Article 31: Cooperation with the supervisory authority

GDPR Article 31 requires your organization, as a controller or processor (and your EU representative if applicable), to cooperate with the supervisory authority whenever requested. Operationally, that means you need a defined regulator-request intake and response process, clear ownership, fast retrieval of accurate GDPR evidence, and a defensible record of what you provided and when. (Regulation (EU) 2016/679, Article 31)

Key takeaways:

• Build a single “supervisory authority request” workflow with named owners, legal review gates, and response tracking.
• Maintain a role-and-scope register so you can answer as controller vs. processor without improvising under pressure.
• Keep regulator-ready evidence packets (records, decisions, and actions) so you can respond completely and consistently.

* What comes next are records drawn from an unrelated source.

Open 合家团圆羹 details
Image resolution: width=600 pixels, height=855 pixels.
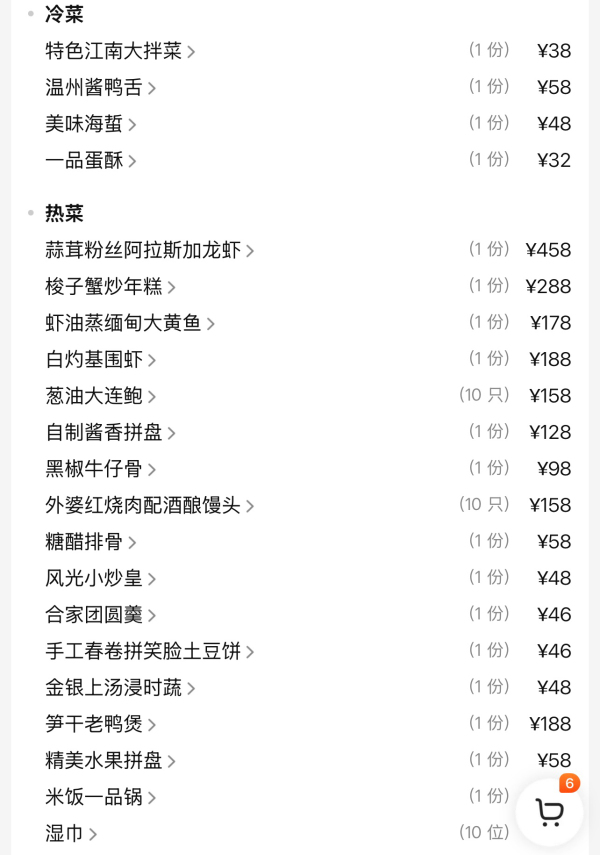pos(100,614)
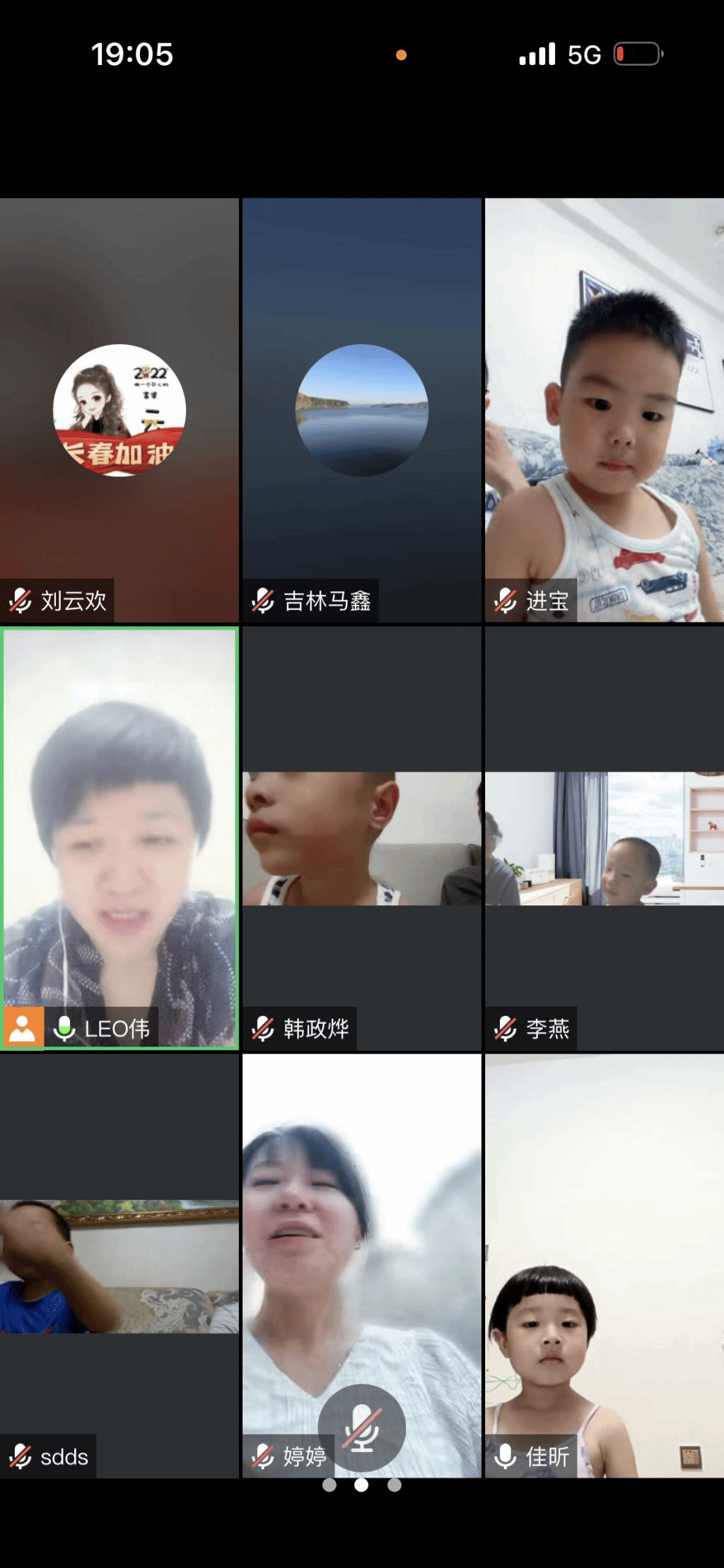Open 佳昕's video tile

coord(604,1266)
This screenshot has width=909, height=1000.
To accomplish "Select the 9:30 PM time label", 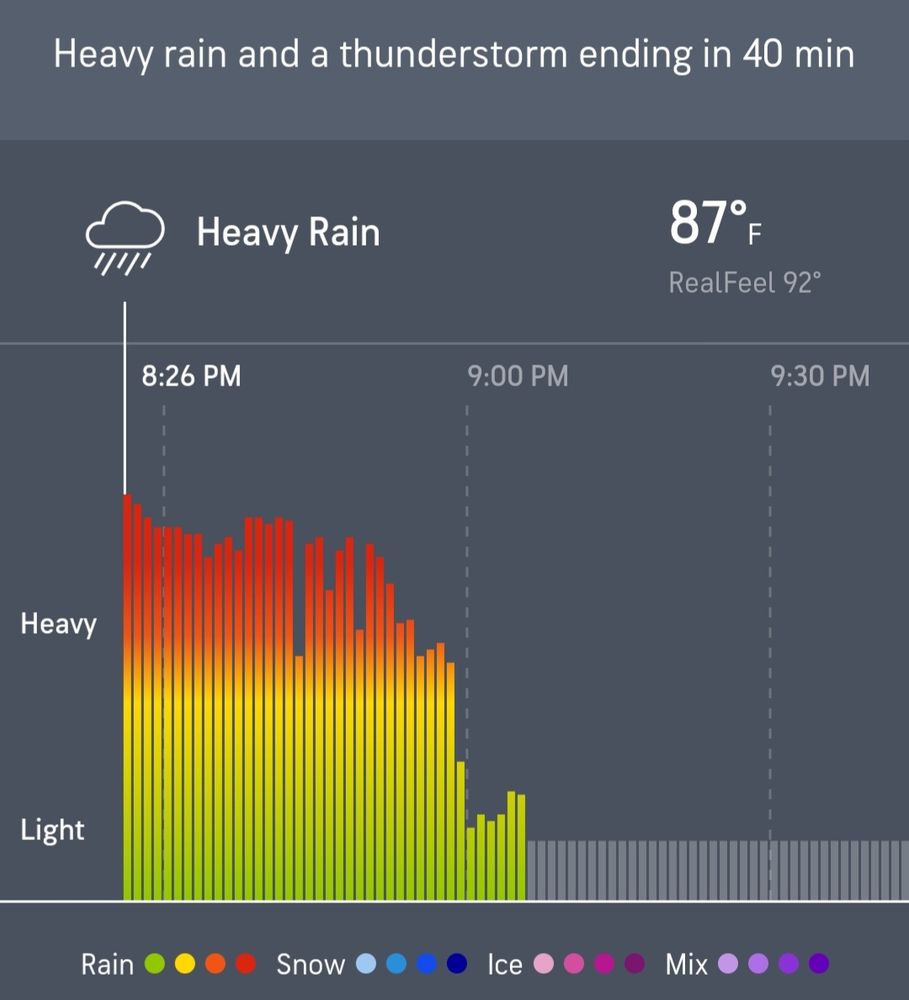I will pyautogui.click(x=820, y=376).
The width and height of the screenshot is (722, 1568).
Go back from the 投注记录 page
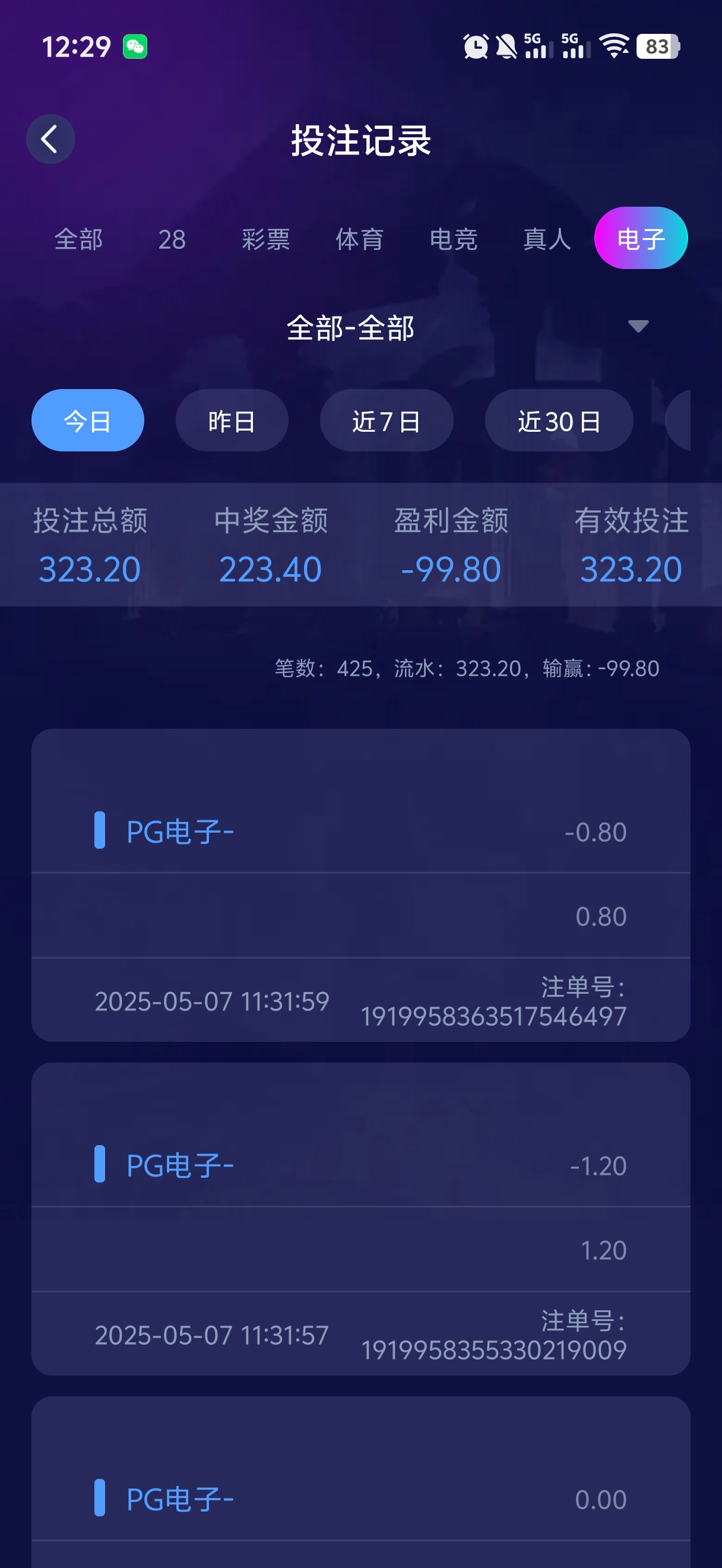pos(50,140)
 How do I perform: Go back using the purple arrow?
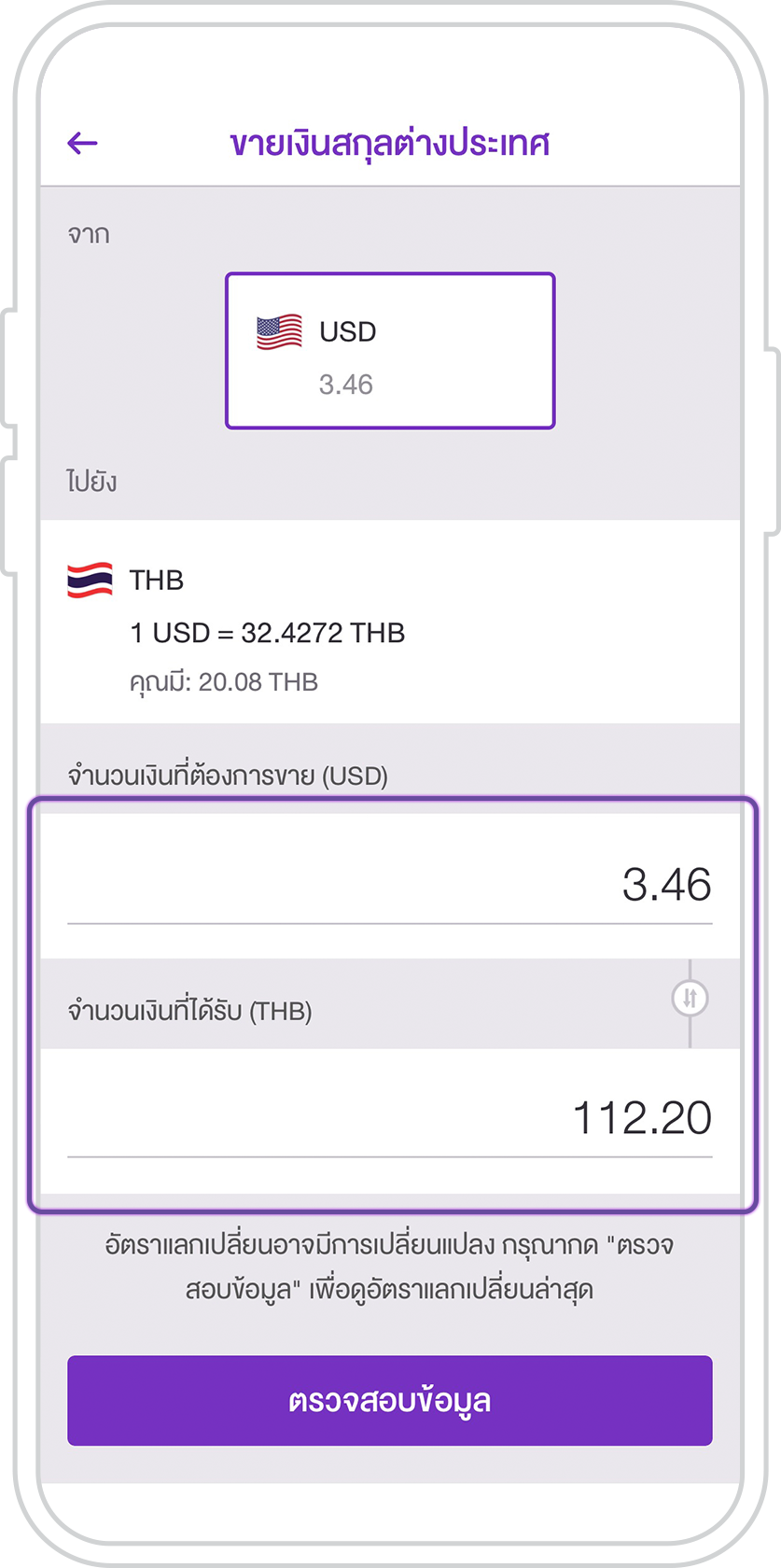83,143
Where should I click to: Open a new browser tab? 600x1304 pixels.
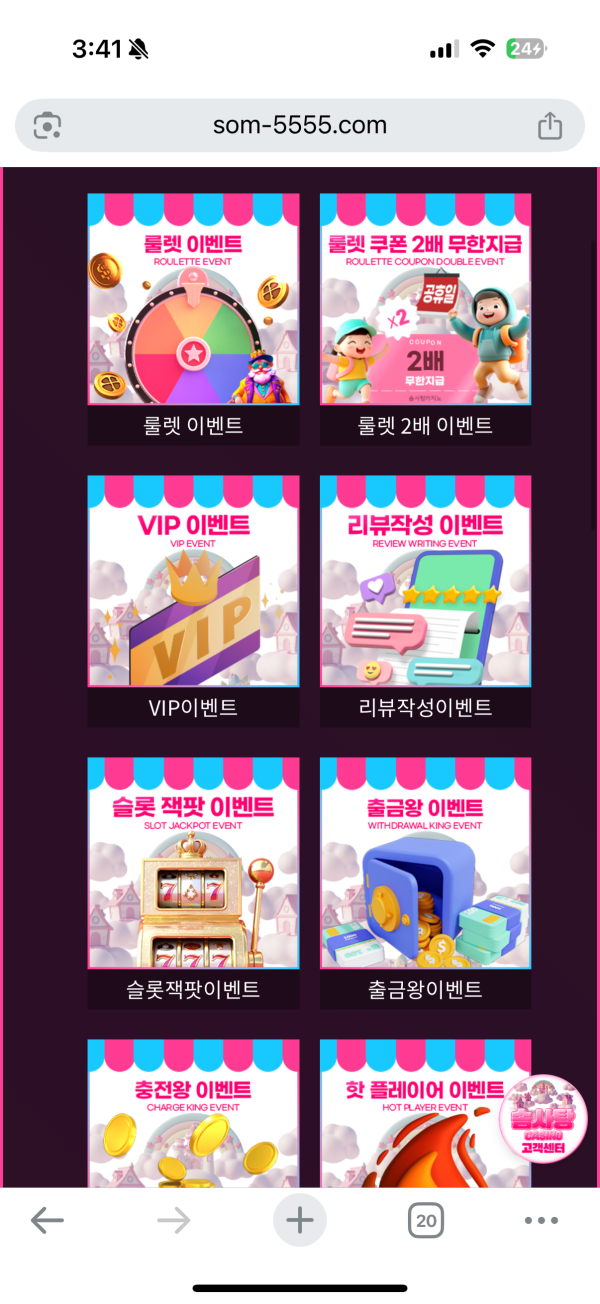coord(300,1220)
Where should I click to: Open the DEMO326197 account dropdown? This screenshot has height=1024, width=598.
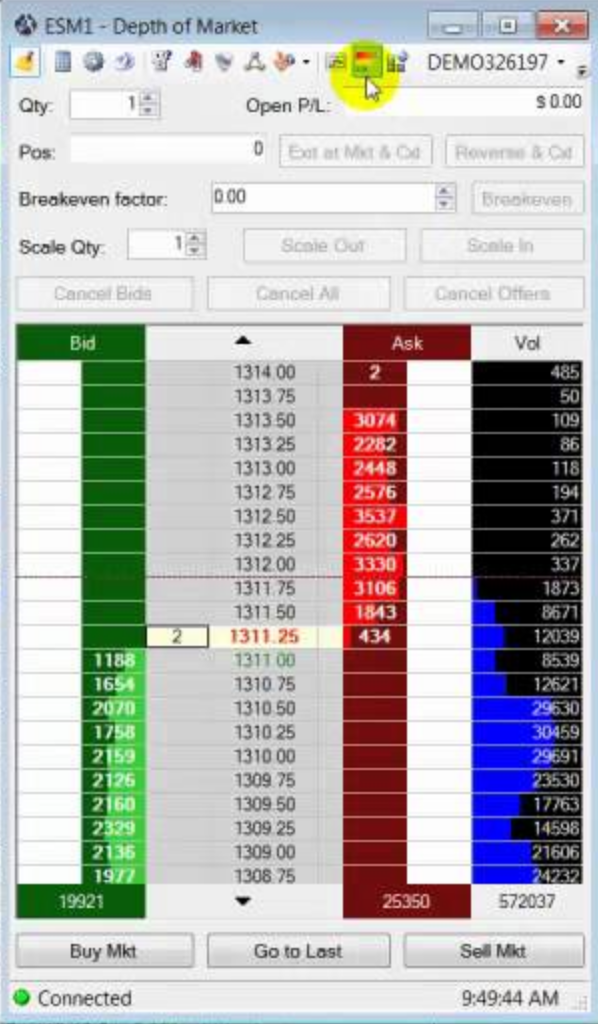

Article 31 is short, but it becomes operationally heavy the first time a supervisory authority sends an inquiry, opens an investigation, or asks for documentation tied to a complaint, breach, or audit theme. The requirement is simple: cooperate “on request.” The execution is not. You need to route regulator communications correctly, respond within the authority’s expectations, and avoid self-inflicted errors like inconsistent statements, incomplete production, or a failure to engage because nobody “owns” the request.

For a CCO, Compliance Officer, or GRC lead, the goal is to turn Article 31 into a repeatable capability: (1) you recognize a supervisory authority request immediately, (2) you know who coordinates, (3) you can collect facts and evidence quickly across functions and third parties, and (4) you can provide clear, consistent responses with an auditable trail. This page gives requirement-level guidance you can implement without waiting for a full GDPR program redesign. It also explains how to prevent the most common failure mode: a policy that says “we cooperate,” with no operational mechanism to prove it.

Regulatory text

Text (verbatim): “The controller and the processor and, where applicable, their representatives, shall cooperate, on request, with the supervisory authority in the performance of its tasks.” (Regulation (EU) 2016/679, Article 31)

Operator interpretation: You must be able to receive, triage, and respond to supervisory authority requests in a timely, accurate, and complete way. “Cooperate” is practical, not symbolic: produce information, make knowledgeable staff available, explain decisions, and support the authority’s lawful tasks. The trigger is a request from the supervisory authority, not your own internal timeline. (Regulation (EU) 2016/679, Article 31)

Plain-English interpretation (what the requirement means in practice)

Article 31 creates a standing obligation: if a supervisory authority asks for information or assistance related to its tasks, you respond constructively. This is not limited to controllers. Processors also have direct obligations to cooperate, which matters when the authority contacts a service provider directly, or when you need the processor to support your response. (Regulation (EU) 2016/679, Article 31)

From an operating perspective, cooperation usually means:

• A controlled intake channel for regulatory communications.
• A consistent method to identify which processing activity, system, dataset, and legal entity is in scope.
• A coordinated response that is fact-checked, privilege-aware, and approved.
• Traceable production: what was requested, what you provided, and what you did next.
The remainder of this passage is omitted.